══ Excerpted records

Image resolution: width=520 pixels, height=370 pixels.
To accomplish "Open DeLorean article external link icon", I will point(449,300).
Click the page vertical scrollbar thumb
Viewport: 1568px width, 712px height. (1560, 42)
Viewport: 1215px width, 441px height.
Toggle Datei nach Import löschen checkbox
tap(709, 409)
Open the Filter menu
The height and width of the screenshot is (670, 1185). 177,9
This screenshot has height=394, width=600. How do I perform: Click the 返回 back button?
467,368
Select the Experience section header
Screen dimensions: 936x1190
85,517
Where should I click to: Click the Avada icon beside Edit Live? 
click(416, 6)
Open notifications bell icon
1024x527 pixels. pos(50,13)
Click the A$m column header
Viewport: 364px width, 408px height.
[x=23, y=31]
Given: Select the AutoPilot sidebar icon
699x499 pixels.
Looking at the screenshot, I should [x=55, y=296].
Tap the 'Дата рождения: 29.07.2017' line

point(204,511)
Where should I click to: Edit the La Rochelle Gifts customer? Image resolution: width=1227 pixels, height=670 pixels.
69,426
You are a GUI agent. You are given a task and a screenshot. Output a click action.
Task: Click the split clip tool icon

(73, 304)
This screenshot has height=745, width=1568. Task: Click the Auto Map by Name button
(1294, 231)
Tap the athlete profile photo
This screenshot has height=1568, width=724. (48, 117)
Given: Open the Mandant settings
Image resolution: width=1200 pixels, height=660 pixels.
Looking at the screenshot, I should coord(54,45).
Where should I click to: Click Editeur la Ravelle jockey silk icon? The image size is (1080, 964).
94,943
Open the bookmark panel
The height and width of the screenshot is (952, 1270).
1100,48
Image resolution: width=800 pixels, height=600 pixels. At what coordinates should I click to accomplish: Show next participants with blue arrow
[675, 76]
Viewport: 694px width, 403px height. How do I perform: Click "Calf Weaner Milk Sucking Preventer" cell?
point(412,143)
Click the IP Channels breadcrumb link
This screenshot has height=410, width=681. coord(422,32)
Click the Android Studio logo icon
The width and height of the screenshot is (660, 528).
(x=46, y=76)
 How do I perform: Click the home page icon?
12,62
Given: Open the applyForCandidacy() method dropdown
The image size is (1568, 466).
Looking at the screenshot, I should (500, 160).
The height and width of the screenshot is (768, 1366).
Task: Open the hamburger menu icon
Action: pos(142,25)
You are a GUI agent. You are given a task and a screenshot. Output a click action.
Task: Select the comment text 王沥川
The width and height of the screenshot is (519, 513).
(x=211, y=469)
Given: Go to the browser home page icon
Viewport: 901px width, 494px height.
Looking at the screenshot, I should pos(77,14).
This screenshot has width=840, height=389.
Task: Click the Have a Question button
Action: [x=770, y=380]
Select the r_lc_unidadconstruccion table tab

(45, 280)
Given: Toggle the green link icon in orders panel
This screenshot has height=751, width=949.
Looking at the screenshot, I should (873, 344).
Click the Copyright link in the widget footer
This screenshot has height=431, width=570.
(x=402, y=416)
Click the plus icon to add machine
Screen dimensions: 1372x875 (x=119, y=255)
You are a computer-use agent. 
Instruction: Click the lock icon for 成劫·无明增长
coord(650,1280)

════

## [Your instructions]
Return exactly the run of lines that opens with the one containing "You are a computer-use agent." and closes with the last line of the records above.

## [Your response]
You are a computer-use agent. 
Instruction: Click the lock icon for 成劫·无明增长
coord(650,1280)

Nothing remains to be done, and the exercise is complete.